6.9  Piloter un établissement apprenant


Nous avons vu que l’établissement qualifiant se concentre sur le développement de l’agir compétent chez les individus et les groupes. Lorsque nous évoquons l’établissement apprenant, nous nous référons cette fois au développement des savoirs et des connaissances organisationnelles; à la capacité collective dans l’établissement de créer, d’acquérir et de transférer ses savoirs et ses connaissances et de modifier ses aménagements organisationnels et son fonctionnement à la lumière de ceux-ci (Garvin, 1993). Le titre du volume de Ballay (2002) portant sur la gestion du savoir dans les organisations est évocateur à ce propos en indiquant que le savoir est « la seule ressource qui prend de la valeur en la partageant ».

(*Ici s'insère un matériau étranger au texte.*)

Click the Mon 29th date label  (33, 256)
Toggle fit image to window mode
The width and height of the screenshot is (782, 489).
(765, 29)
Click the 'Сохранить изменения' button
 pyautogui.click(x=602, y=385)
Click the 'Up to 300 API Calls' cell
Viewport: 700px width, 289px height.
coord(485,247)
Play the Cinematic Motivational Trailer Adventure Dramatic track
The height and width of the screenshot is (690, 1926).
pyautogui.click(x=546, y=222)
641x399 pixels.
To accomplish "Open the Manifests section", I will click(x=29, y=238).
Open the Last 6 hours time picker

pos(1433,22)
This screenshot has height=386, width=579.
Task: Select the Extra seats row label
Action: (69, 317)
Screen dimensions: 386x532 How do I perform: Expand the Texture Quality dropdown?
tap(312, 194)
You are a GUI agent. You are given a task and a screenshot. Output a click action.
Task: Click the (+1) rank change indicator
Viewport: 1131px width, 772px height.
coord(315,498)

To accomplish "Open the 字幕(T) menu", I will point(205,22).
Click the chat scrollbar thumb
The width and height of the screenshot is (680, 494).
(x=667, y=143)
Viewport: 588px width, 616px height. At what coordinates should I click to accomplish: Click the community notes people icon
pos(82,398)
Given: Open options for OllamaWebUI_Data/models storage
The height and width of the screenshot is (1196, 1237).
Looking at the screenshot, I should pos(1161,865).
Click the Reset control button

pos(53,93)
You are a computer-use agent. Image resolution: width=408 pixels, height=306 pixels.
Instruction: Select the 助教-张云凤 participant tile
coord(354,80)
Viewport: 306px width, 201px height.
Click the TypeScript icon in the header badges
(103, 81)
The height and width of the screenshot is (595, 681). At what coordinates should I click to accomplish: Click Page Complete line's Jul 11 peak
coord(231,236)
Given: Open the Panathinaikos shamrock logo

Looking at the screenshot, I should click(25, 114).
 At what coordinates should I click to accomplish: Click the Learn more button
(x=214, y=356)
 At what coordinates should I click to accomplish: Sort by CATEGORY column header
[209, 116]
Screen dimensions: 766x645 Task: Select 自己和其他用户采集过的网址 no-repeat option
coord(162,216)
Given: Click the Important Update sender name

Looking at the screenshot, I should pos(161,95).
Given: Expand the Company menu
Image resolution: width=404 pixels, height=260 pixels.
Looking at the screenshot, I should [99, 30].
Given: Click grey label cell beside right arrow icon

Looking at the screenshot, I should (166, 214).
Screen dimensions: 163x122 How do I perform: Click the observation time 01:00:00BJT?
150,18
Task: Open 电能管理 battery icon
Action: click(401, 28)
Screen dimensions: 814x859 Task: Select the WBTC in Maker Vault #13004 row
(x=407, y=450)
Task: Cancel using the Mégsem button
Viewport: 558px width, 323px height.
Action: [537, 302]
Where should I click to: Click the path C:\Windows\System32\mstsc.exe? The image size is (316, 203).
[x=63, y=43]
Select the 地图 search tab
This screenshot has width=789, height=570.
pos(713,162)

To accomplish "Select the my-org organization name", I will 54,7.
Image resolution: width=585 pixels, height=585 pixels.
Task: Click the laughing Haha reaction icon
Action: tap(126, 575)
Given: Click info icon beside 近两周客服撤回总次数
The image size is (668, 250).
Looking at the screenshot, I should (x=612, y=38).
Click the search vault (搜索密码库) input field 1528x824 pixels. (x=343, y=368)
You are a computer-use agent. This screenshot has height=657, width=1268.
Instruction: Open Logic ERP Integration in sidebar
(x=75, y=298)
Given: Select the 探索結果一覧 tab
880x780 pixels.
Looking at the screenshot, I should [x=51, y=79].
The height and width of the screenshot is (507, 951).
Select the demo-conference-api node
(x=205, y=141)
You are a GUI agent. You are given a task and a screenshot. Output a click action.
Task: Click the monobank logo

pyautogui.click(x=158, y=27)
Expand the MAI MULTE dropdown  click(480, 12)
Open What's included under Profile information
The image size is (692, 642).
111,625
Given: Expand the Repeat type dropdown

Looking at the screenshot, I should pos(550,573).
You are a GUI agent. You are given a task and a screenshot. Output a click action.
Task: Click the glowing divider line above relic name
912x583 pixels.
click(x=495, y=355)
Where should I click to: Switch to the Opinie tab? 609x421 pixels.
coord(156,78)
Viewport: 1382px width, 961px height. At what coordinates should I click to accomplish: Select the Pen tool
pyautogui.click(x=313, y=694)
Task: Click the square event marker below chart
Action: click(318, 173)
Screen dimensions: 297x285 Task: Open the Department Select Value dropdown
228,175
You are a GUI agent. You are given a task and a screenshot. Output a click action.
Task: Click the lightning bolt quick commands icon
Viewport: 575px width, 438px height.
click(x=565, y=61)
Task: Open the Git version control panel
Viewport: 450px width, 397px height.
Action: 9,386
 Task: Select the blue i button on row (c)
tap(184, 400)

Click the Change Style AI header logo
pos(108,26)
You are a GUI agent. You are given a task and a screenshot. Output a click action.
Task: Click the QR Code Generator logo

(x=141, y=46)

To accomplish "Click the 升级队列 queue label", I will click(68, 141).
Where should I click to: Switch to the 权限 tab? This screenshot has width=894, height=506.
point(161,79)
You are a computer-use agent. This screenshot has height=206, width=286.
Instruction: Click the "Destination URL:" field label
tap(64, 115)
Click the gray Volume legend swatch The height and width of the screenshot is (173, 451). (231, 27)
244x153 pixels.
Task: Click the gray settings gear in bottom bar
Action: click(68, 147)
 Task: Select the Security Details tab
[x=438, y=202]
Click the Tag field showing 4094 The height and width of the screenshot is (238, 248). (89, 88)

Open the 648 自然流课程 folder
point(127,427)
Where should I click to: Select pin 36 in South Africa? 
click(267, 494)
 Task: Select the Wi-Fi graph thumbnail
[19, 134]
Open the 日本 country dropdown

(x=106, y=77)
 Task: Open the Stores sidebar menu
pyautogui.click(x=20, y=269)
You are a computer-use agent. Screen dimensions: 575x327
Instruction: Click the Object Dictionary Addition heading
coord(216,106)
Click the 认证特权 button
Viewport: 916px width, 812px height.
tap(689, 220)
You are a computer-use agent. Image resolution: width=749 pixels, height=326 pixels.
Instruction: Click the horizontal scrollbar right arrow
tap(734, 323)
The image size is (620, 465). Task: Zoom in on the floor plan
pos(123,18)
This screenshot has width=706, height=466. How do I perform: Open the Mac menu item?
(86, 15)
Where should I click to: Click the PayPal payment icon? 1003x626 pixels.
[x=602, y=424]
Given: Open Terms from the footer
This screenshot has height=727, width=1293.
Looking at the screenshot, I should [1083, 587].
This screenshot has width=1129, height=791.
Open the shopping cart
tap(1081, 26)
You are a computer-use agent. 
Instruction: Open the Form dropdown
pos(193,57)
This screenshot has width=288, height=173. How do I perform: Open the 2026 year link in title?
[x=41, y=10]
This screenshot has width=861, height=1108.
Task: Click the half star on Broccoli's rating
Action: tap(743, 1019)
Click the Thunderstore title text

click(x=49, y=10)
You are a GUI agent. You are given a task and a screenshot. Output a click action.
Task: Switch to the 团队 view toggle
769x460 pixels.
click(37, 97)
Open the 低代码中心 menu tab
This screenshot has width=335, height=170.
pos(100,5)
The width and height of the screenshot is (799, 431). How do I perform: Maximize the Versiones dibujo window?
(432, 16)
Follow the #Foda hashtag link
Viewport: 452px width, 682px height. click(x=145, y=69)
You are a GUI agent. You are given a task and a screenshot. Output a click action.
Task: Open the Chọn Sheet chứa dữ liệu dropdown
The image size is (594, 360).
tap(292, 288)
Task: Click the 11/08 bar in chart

Des savoirs tacites et explicites

Reconnaissons d’entrée de jeu que l’établissement, en tant qu’organisation, est un construit cognitif :  les savoirs y sont essentiels. Arrêtons-nous, dans un premier temps, à la distinction entre les deux types fondamentaux de savoirs à partir desquels l’établissement, en tant que construit cognitif, s’élabore et se développe : les savoirs tacites et les savoirs explicites (Davel, Tremblay, 2011; Bouvier, 2001, Nonaka, Takeuchi, Ingham,1997).

Les savoirs ou les connaissances tacites relèvent des expériences personnelles, de l’intuition et de l’expérimentation. Ils sont associés à des contextes en particulier et se rapportent à un individu, un groupe ou à toute une organisation. Ils sont difficiles à formaliser et souvent les individus et les groupes qui les possèdent n’en sont pas conscients, car ils demeurent enfouis dans des mémoires opérationnelles. Ils sont partiellement communicables à l’oral. Ces savoirs sont « au service de l’innovation en contexte organisationnel » (Davel, Tremblay, 2011, p. 65).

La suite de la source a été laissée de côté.